[Data records]
++++++
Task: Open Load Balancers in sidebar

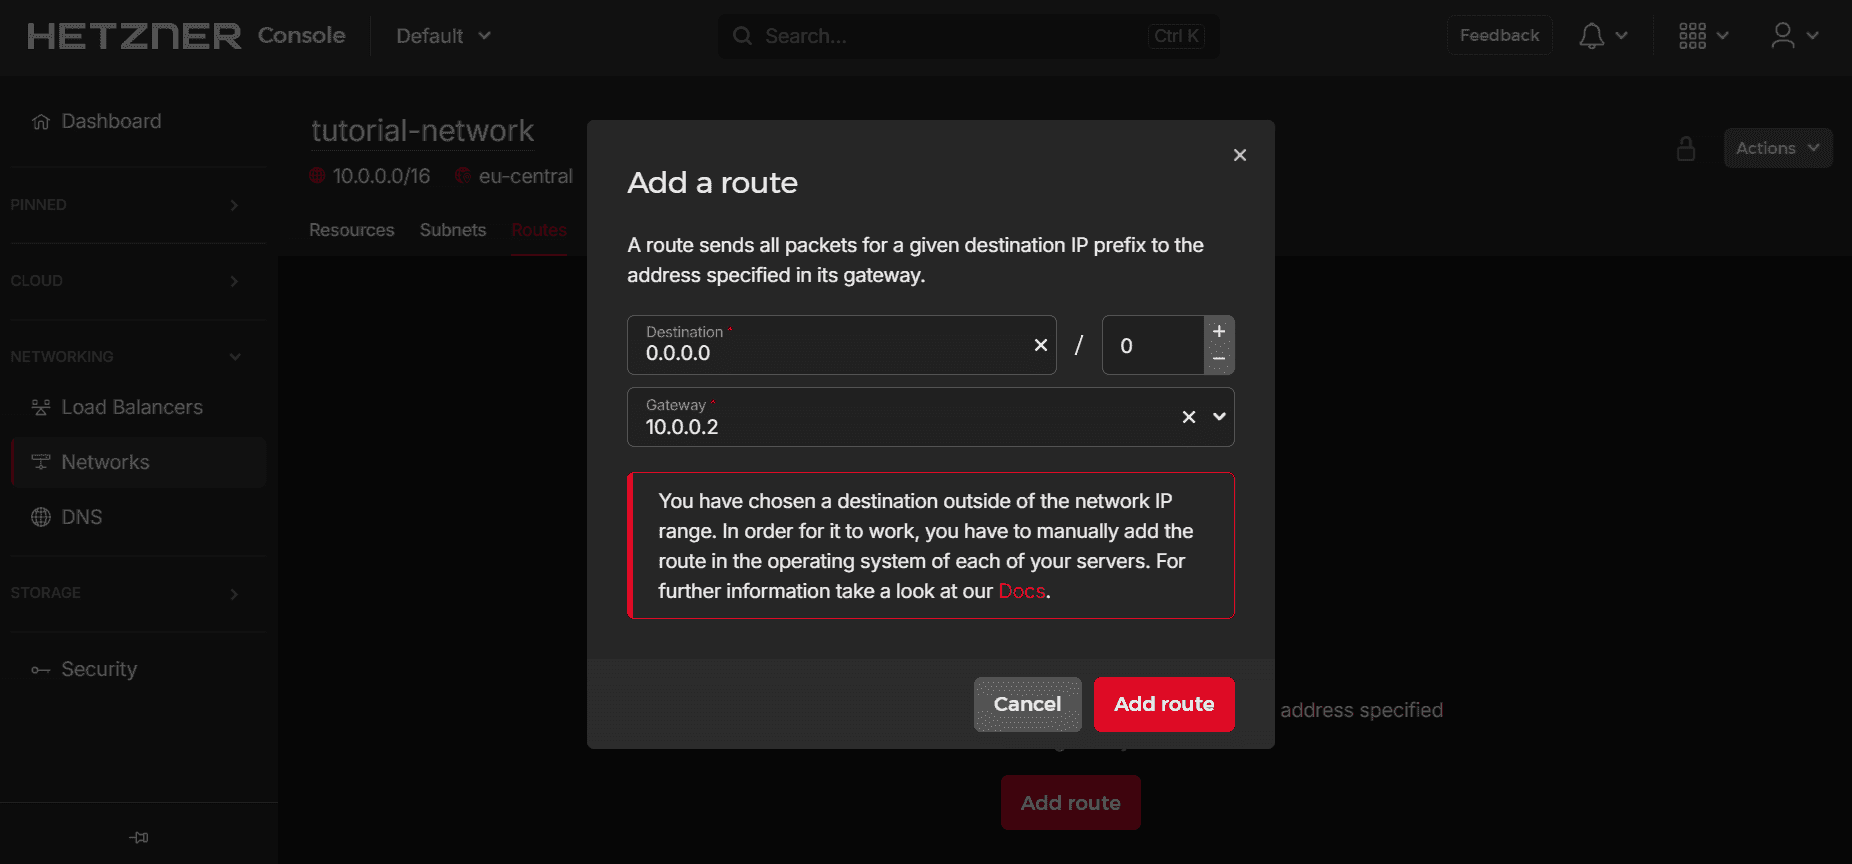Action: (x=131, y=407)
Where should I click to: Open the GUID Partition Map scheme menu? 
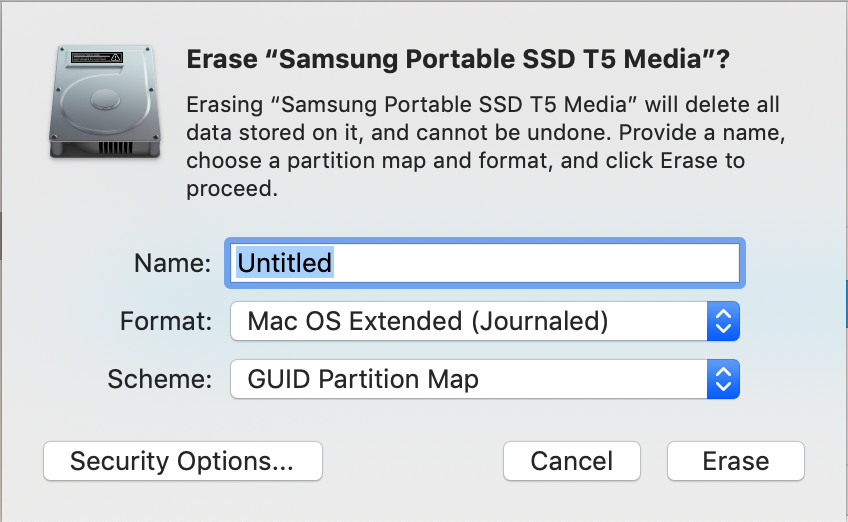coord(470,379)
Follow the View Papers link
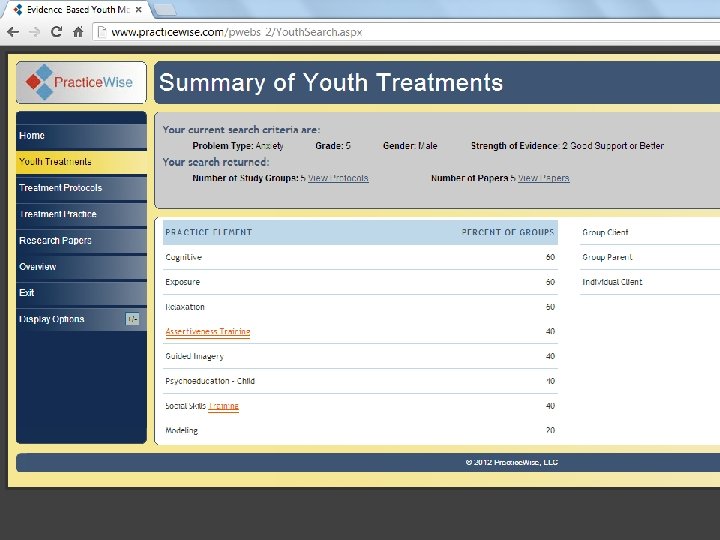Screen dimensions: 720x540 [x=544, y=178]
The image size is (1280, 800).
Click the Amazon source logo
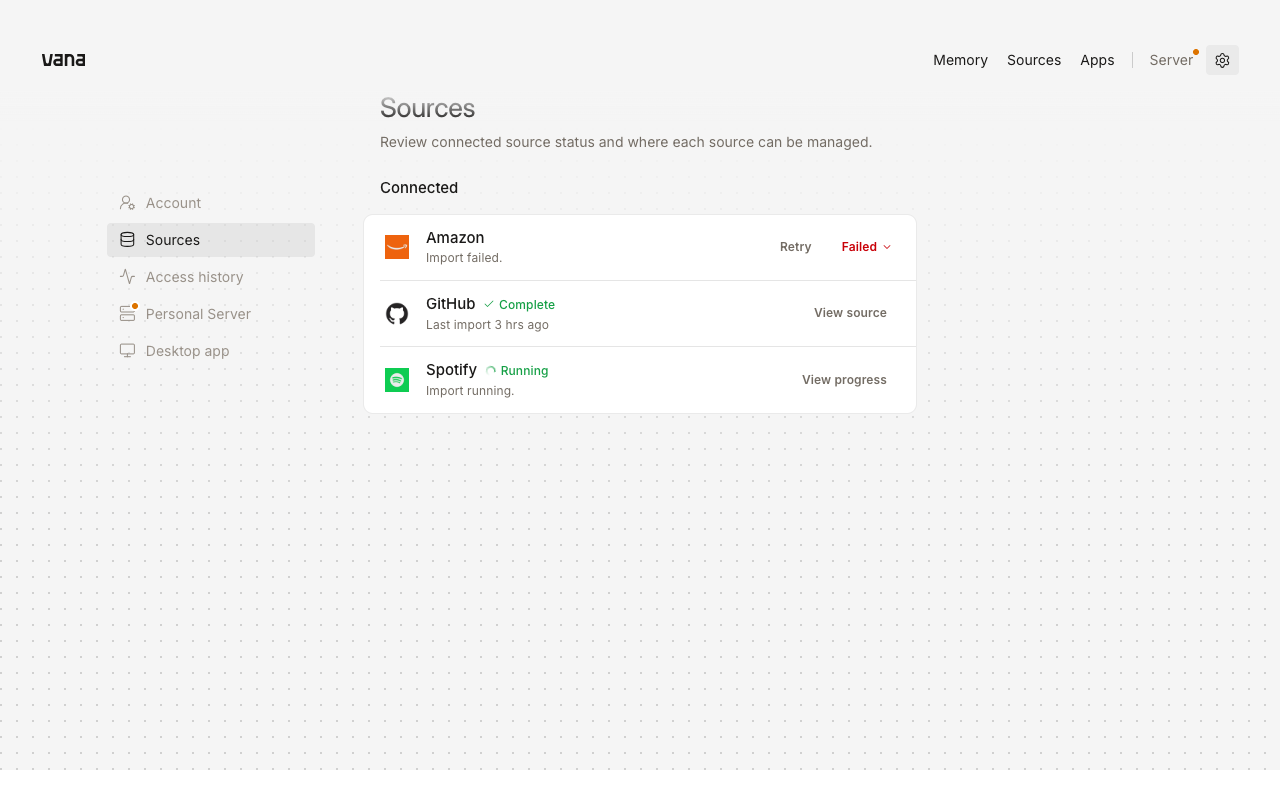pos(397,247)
++++++
Only the records, copied exactly and without pictures, should make up the answer.

Answer space:
Task: Open Load Balancers in sidebar

Action: (x=131, y=407)
Where should I click to: Open the GUID Partition Map scheme menu? 
coord(470,379)
Follow the View Papers link
Screen dimensions: 720x540 [x=544, y=178]
The image size is (1280, 800).
Click the Amazon source logo
pos(397,247)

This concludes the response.